● **What this task involves**
Copy the part of the listing below that begins with the line containing "Task: Tap the compose new post button" and runs to the end of the listing, reproducing each line verbatim. Leave the pictures out of your copy.

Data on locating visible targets
==*==

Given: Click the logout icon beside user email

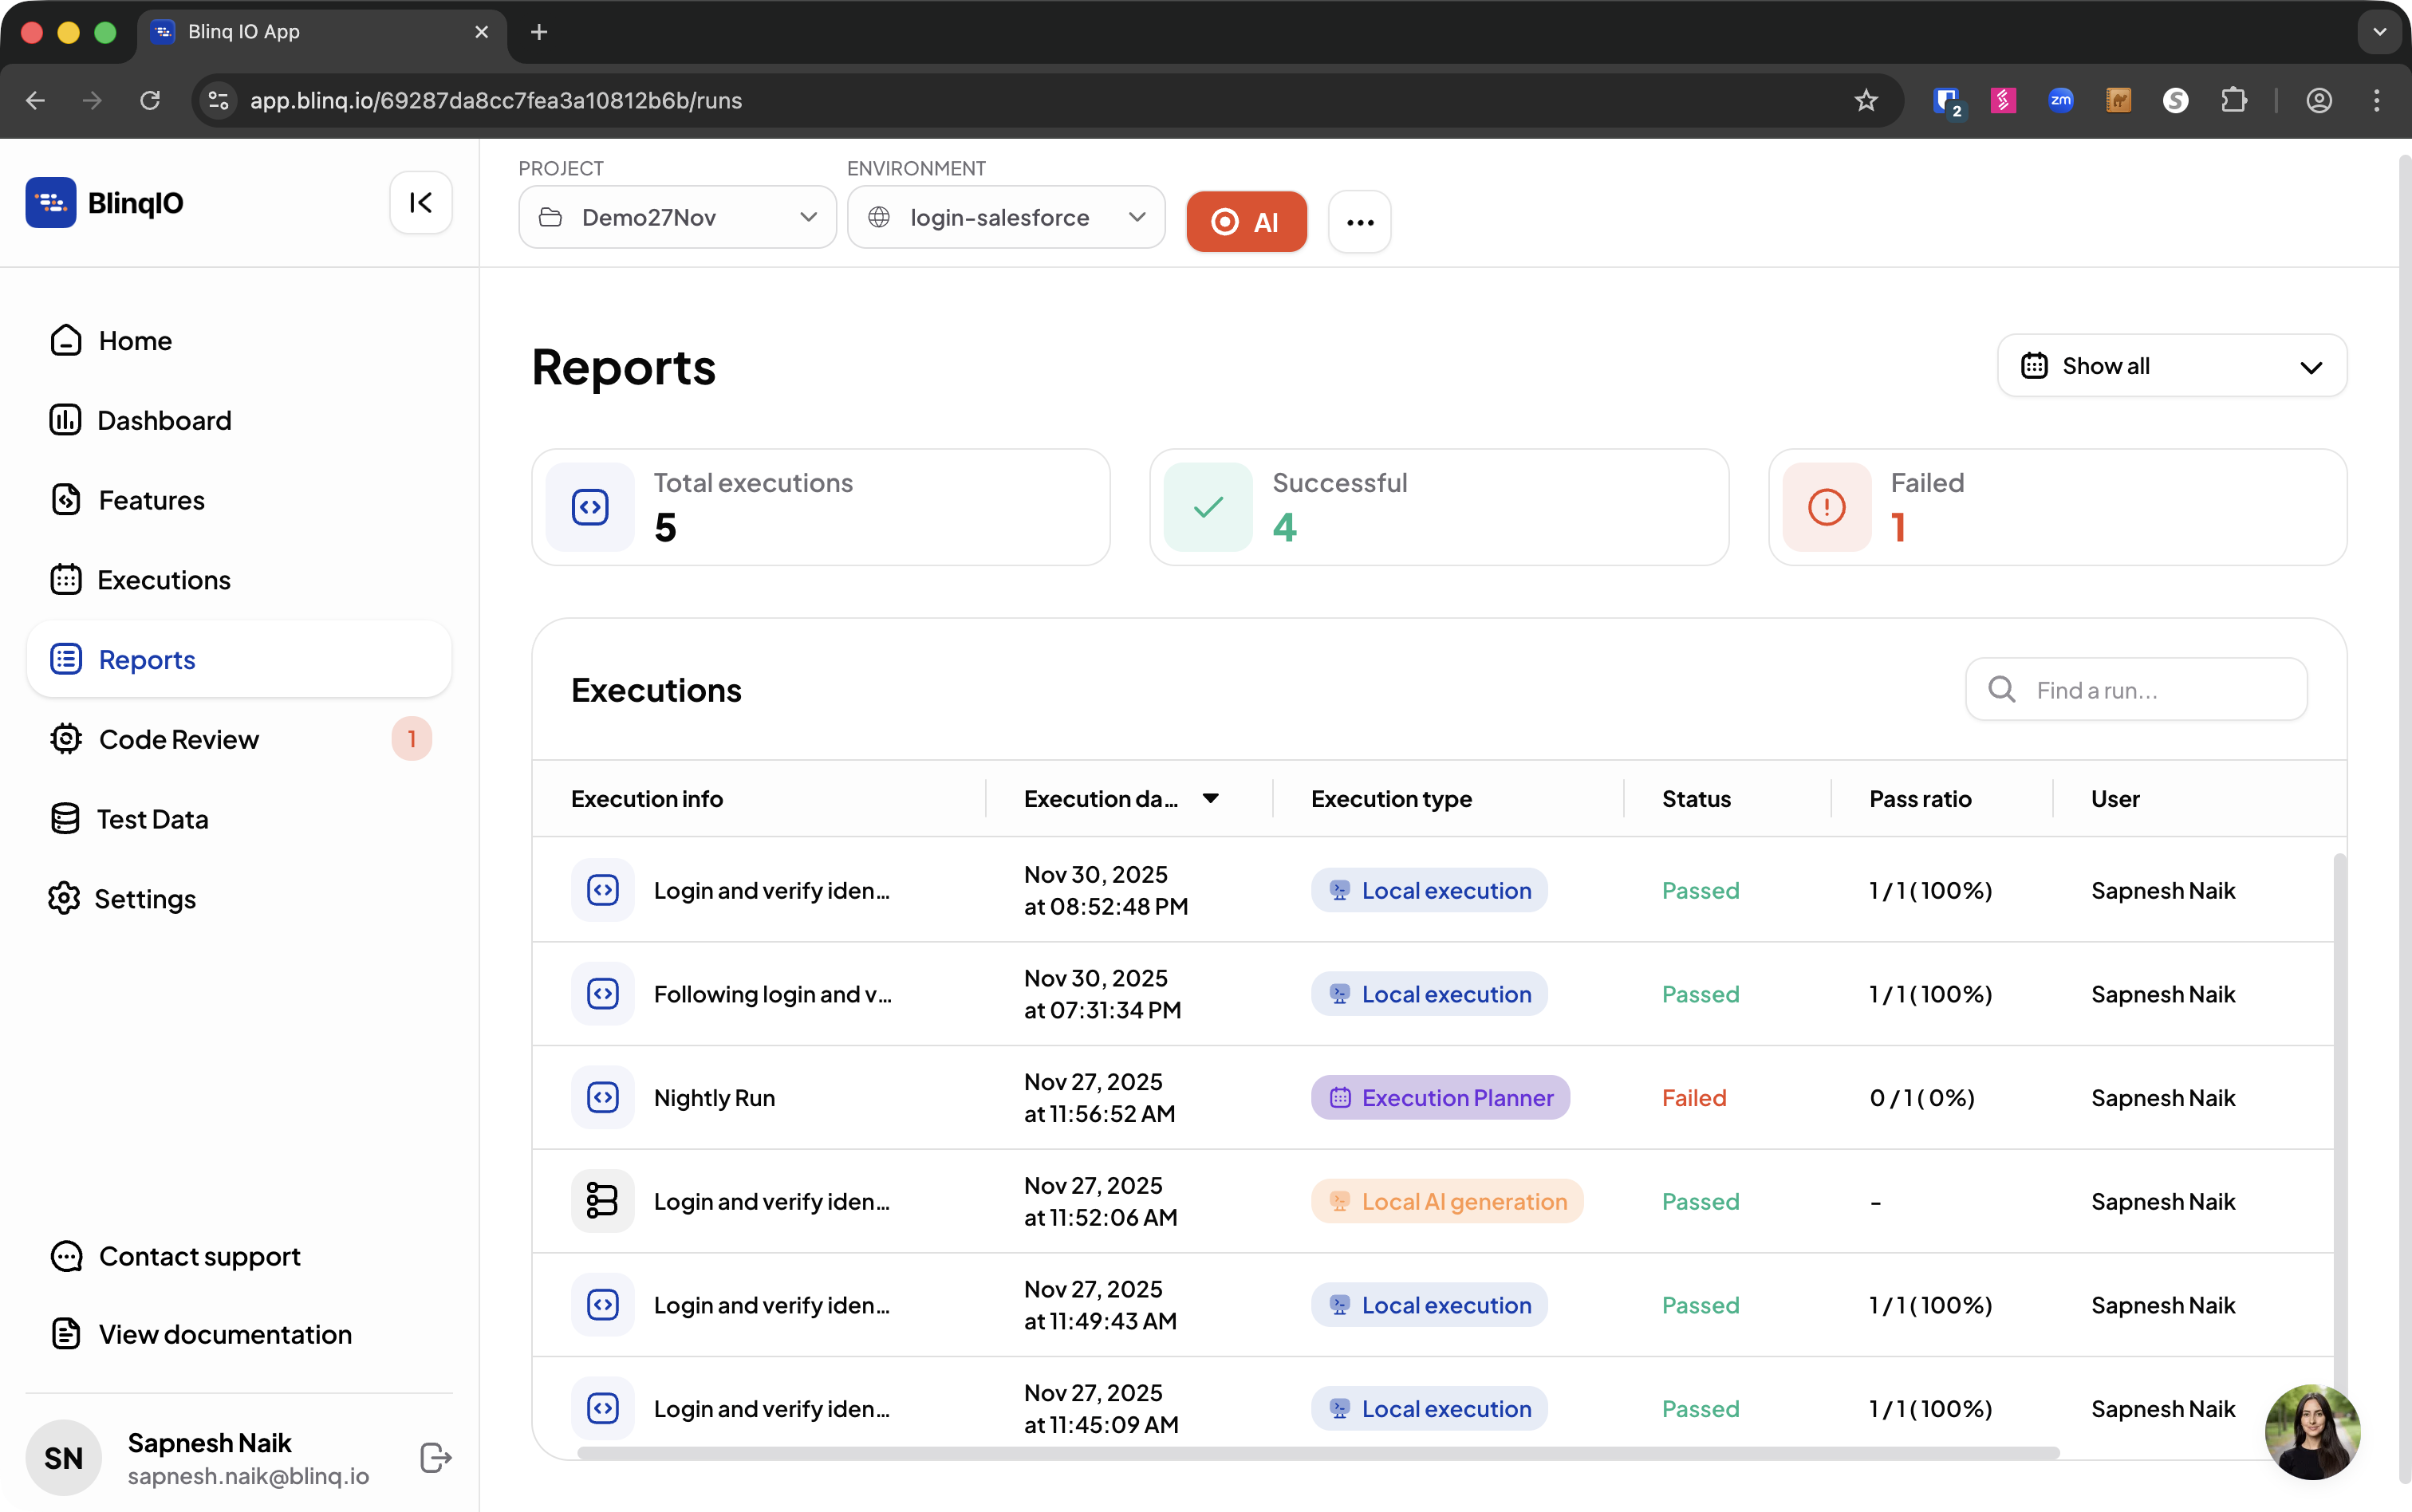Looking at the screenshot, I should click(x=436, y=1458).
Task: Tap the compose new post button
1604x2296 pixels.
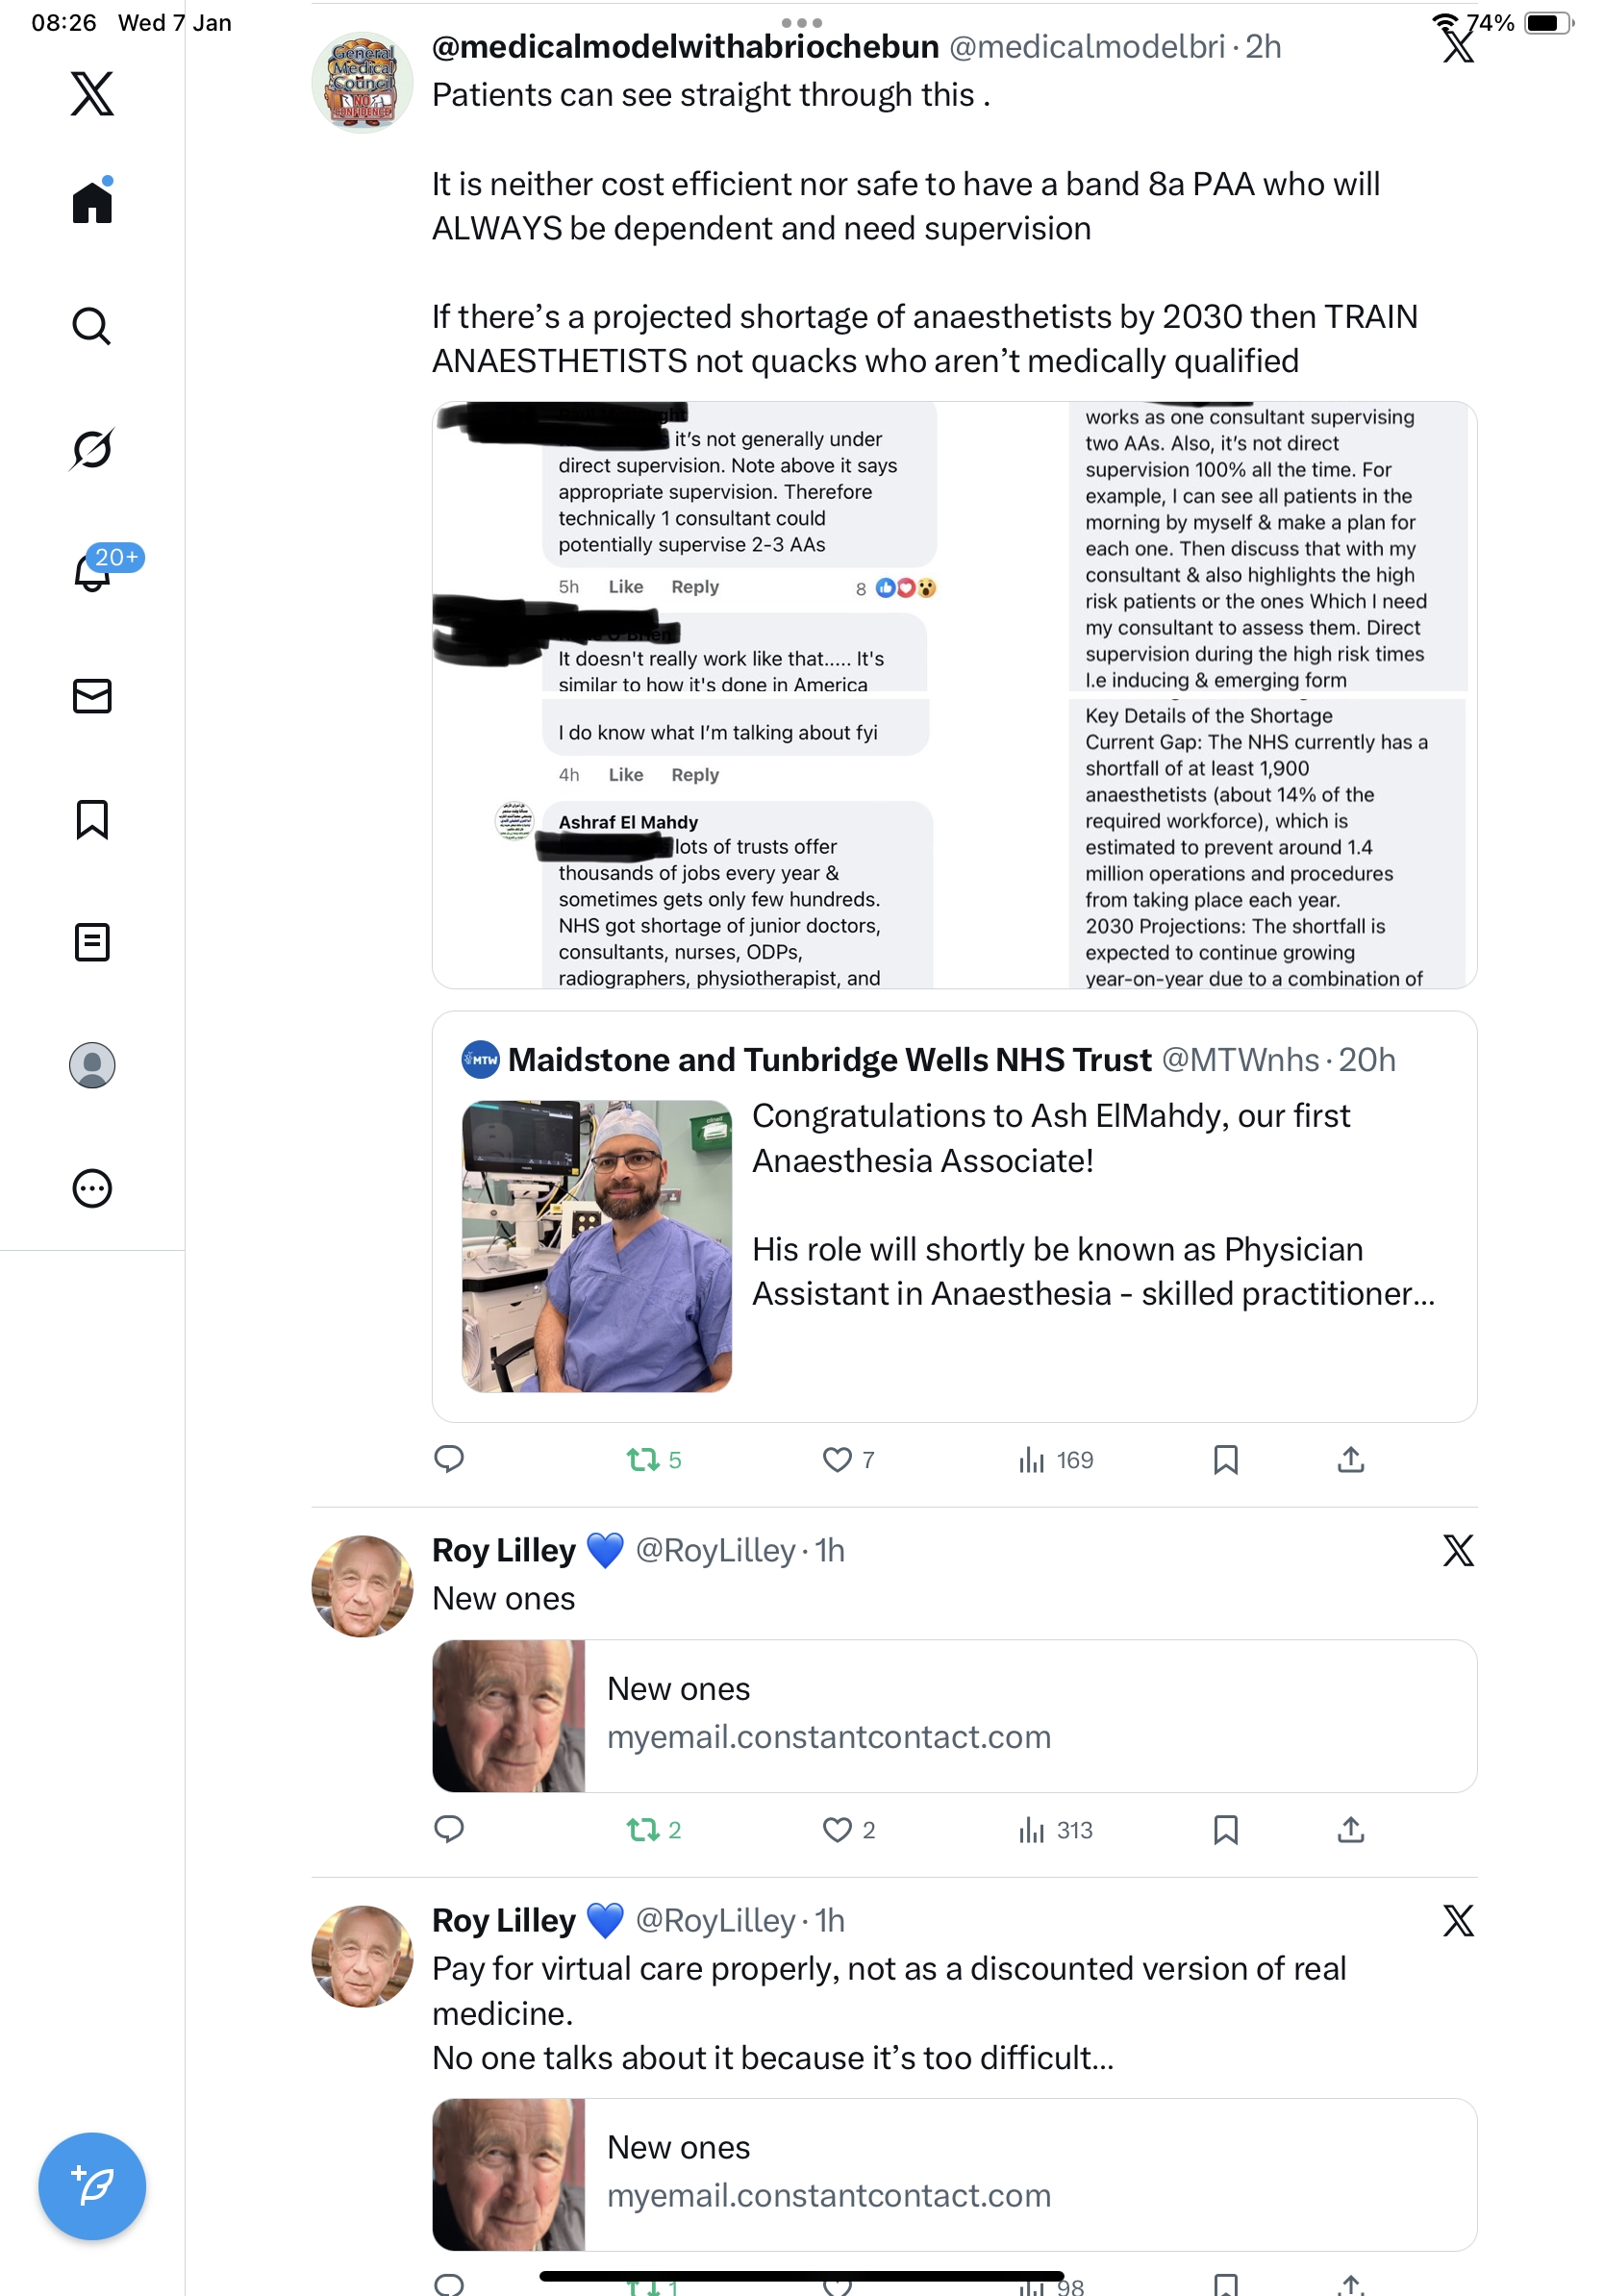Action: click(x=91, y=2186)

==*==

● **Task answer**
Task: Tap the compose new post button
1604x2296 pixels.
Action: click(x=91, y=2186)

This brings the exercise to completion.